Baca juga: Bedah Buku KPG: Media Sosial dan Ancaman Demokrasi di Era Post-truth
Buku Panggung, Sosok dan Seni dengan ketebalan 426 halaman ini terdapat kumpulan tulisan Ardus M Sawega dalam kurun waktu era 70-an sampai era 2000-an.
Ardus M Sawega merupakan wartawan yang memiliki perhatian lebih pada wilayah seni budaya.
Perhatian pada wilayah seni budaya tertanam dari dini, dikarenakan Ardus tinggal di Solo, sebuah kota yang cukup tua tempat berkembangnya seni budaya.
Kesenian memang wilayah yang kurang mendapat perhatian dari media mau pun wartawan. Mereka yang berada dalam wilayah seni haruslah memiliki kecintaan lebih, tidak sekadar suka.
"Jadi dia (Ardus) punya passion terhadap kesenian. Dia punya simpati yang besar bukan hanya terhadap wayang orang yang disebut tidak punya masa depan, tapi terhadap semua orang yang berjuang untuk meproduksi karya seni, itu dia simpati," kata Efix usai peluncuran buku.
Menyukai pekerjaan yang dilakoni menjadi modal Ardus dalam menunjukkan berbagai tulisan yang menampilkan kegiatan seni, atau tokoh seni.
Baca juga: Dubes RI untuk Austria Bedah Buku Diplomasi Membumi: Narasi Cita Diplomat Indonesia”
"Modal dasarnya kepekaan. Dan kepekaan itu bisa didapat dari kehidupan sehari-hari," ungkap Efix.
Sebagai wartawan Ardus tidak sekedar reportase semata, namun memberi gambaran yang dalam tentang tema tulisan.

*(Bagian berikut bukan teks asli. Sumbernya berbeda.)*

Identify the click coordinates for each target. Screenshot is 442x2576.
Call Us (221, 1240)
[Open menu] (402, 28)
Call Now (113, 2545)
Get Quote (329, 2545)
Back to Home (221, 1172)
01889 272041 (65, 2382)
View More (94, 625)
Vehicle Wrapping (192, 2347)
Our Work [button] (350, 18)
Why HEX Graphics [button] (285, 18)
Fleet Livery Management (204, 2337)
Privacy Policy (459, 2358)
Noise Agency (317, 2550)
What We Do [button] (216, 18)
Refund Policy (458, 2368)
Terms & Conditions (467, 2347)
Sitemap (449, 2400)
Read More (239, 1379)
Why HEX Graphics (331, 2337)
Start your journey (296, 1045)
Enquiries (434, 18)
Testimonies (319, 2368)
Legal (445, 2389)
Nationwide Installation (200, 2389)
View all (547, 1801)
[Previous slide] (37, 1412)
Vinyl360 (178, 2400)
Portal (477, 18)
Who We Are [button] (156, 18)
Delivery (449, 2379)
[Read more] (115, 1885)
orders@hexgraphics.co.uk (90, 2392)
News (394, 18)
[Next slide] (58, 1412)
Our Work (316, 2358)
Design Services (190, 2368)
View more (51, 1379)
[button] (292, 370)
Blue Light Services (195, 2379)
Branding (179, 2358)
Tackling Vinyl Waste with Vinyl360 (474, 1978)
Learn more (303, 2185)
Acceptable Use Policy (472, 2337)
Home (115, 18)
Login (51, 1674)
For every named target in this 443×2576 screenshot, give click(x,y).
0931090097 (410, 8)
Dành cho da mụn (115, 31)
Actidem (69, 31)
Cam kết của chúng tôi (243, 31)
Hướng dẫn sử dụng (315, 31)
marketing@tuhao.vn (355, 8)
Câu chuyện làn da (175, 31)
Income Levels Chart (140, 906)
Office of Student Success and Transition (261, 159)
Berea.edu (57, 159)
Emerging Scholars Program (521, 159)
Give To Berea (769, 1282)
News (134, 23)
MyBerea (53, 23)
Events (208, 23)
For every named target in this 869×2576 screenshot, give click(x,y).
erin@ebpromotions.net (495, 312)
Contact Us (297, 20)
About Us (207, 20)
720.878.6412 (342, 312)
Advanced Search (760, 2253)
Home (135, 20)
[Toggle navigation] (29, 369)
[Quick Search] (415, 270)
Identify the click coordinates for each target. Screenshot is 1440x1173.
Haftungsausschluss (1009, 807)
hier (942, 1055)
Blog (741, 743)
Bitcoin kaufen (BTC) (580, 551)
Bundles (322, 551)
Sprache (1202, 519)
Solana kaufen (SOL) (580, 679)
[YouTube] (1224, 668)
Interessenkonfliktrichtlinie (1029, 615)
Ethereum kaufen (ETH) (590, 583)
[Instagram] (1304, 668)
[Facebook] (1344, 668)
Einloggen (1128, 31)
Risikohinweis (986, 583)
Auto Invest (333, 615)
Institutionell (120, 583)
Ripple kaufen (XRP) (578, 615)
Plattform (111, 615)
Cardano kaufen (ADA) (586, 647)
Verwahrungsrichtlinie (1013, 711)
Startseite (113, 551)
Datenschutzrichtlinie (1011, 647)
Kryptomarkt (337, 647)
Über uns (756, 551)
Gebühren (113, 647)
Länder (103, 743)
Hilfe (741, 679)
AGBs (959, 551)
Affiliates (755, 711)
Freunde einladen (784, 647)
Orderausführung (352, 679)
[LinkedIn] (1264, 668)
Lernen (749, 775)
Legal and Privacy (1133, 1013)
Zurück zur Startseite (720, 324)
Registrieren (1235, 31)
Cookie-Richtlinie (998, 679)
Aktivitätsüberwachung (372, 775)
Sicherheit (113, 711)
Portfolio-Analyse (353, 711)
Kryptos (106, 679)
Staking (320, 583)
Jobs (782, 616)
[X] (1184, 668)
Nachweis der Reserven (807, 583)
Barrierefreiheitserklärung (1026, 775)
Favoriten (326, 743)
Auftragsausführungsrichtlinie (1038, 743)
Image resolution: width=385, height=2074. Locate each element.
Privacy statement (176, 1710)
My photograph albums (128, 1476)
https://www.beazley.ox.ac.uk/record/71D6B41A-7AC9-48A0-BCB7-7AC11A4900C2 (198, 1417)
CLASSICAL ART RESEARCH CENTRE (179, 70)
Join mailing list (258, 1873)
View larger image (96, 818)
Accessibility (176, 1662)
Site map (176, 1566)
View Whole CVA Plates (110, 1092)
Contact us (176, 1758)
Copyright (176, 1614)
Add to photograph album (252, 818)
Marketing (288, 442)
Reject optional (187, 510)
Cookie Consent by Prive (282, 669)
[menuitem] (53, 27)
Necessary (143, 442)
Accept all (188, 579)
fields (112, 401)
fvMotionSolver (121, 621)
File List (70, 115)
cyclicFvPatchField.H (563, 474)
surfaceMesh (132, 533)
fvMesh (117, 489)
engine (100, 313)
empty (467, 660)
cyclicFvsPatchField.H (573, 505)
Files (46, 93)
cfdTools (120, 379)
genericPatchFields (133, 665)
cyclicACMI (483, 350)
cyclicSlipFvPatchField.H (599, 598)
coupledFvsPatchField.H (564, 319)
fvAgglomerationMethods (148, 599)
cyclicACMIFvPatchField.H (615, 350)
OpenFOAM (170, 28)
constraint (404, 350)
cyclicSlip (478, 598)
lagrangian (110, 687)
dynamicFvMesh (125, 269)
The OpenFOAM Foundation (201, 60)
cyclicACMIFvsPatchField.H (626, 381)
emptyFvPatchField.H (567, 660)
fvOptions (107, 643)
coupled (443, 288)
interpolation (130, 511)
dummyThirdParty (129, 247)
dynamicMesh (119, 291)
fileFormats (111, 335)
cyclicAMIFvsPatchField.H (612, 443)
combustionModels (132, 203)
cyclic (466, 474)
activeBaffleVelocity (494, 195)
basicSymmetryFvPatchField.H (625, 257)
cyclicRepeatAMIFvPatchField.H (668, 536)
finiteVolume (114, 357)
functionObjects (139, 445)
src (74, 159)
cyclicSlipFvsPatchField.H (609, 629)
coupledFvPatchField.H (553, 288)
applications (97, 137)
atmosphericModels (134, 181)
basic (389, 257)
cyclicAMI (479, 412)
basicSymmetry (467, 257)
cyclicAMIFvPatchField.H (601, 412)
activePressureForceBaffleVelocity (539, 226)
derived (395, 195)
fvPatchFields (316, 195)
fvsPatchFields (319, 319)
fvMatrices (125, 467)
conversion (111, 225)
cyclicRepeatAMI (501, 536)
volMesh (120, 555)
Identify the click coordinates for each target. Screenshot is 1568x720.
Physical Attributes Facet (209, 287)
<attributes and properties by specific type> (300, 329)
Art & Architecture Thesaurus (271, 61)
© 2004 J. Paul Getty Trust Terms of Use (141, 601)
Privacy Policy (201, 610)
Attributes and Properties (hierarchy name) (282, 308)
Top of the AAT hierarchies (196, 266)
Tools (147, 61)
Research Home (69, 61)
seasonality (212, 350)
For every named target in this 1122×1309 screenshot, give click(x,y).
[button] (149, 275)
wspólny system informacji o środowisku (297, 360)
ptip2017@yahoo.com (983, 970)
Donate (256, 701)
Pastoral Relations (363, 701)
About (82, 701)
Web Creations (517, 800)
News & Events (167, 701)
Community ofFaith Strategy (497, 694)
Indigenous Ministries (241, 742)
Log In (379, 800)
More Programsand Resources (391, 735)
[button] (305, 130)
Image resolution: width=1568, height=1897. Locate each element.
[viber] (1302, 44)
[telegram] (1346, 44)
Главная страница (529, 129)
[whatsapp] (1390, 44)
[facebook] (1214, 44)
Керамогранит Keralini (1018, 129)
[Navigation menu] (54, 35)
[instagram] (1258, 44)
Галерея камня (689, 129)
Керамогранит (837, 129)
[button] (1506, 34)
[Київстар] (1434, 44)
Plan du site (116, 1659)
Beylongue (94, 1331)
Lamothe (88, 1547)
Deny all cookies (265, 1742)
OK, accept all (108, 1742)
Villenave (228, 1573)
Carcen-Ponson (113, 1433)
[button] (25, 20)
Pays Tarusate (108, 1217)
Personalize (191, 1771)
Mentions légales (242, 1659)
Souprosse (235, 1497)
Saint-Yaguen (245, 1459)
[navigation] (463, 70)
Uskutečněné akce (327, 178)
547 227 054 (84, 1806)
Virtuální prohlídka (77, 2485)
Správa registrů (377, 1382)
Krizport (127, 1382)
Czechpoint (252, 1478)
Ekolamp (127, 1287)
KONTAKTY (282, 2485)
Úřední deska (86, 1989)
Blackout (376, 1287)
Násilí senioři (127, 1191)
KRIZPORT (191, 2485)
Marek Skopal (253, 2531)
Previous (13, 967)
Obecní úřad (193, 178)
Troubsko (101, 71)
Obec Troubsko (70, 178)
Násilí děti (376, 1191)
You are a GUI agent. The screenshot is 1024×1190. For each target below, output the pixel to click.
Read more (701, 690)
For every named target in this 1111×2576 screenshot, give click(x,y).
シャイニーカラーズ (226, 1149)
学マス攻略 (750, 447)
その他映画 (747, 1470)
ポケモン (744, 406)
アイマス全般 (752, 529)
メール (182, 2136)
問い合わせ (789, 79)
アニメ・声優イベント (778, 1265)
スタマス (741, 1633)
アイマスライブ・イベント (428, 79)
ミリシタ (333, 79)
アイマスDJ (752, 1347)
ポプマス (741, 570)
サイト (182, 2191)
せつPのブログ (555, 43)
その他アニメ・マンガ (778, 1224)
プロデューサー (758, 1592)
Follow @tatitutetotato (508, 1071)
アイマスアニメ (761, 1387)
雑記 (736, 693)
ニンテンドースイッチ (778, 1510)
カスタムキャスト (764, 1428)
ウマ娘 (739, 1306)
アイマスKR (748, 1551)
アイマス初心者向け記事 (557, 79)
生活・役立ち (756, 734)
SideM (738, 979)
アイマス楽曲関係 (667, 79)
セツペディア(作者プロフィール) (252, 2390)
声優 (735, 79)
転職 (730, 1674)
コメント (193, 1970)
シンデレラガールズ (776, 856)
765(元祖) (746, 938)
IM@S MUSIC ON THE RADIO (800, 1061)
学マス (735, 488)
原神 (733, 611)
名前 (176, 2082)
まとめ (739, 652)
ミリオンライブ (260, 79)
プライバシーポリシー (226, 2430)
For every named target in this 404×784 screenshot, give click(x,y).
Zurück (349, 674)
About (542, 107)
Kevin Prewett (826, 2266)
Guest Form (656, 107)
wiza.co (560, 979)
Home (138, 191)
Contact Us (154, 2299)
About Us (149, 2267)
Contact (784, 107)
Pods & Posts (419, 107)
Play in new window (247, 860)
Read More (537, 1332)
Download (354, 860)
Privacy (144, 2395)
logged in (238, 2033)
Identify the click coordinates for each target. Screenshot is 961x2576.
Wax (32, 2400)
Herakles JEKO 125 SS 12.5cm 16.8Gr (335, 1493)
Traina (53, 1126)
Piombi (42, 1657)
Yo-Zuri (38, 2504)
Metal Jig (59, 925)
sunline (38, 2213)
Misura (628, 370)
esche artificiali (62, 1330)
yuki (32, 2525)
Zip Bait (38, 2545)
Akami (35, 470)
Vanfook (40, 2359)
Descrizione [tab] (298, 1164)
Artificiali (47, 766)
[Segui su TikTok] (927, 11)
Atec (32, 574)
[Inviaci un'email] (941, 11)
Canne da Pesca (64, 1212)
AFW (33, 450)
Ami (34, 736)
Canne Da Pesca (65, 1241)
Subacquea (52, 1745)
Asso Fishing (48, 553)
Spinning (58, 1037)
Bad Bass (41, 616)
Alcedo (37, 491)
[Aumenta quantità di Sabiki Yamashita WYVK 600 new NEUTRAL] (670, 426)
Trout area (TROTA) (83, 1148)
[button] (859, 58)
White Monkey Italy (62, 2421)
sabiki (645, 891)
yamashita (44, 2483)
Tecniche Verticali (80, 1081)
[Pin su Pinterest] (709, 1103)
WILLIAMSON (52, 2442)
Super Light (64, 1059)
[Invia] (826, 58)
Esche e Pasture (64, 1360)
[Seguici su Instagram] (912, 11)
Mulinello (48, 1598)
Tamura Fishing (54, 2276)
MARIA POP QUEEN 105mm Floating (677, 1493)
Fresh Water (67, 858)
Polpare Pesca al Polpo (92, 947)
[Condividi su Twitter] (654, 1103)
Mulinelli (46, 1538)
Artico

Tulisan-tulisan tersebut memberikan gambaran tentang perkembangan seni budaya di Indonesia, terkhusus Solo dengan segala kompleksitasnya.
Catatan ini menjadi penting, bukan saja sebagai dokumentasi, namun memberi gambaran kalau kesenian sering kali tidak terduga kehadirannya di masyarakat.
Dinamika yang muncul tentu saja tidak semata-mata dipotret lewat tulisan, ekosistem kesenian waktu itu memungkinkan Ardus mampu mencatat berbagai peristiwa.
Ekosistem inilah menjadi dukungan bagi Ardus untuk menghadirka banyak peristiwa ke tingkat nasional lewat tulisan, terutama tulisan di Kompas.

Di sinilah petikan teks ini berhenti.